START INPUT MATERIAL

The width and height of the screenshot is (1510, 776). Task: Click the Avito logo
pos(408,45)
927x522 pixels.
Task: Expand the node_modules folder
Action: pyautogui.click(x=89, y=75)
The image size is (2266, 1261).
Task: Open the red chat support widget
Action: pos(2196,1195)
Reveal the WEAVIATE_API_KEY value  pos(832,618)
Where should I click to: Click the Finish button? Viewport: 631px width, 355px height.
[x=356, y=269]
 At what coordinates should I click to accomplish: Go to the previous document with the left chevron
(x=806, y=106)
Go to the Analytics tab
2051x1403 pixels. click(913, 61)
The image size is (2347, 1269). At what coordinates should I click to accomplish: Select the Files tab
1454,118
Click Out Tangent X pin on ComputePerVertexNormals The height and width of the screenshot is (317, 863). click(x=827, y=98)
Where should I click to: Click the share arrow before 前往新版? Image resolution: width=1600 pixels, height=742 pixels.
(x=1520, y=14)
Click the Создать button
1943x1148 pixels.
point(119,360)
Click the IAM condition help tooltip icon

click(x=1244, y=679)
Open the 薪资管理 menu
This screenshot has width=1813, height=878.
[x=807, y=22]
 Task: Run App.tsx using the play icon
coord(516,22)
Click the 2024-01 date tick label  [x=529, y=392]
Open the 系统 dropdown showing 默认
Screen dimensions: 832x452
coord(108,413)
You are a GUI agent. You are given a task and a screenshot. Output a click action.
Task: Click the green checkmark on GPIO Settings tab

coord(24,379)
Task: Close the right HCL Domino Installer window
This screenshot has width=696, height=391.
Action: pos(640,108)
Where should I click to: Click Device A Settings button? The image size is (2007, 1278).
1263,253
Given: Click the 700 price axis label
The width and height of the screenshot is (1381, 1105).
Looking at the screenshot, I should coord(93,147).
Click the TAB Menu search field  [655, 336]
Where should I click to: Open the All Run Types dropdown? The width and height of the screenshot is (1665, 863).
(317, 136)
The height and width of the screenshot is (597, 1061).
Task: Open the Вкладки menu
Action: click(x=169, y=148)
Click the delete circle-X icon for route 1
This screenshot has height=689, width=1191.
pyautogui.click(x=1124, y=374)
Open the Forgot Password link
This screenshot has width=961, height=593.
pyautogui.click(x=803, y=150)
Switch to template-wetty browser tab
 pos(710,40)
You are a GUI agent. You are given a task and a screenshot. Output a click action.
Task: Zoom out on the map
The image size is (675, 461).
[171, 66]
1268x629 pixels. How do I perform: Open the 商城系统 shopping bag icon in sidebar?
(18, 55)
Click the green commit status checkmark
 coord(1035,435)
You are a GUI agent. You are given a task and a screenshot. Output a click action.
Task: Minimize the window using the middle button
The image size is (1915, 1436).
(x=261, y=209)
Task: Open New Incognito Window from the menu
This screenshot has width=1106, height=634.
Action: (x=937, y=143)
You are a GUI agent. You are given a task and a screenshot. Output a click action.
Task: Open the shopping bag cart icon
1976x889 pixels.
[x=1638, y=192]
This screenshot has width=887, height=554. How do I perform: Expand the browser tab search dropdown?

END INPUT MATERIAL

For every line of the material above that contains the word "search", show the line.

◆ EXERCISE RESPONSE ◆
Click the TAB Menu search field  [655, 336]
This screenshot has width=887, height=554. How do I perform: Expand the browser tab search dropdown?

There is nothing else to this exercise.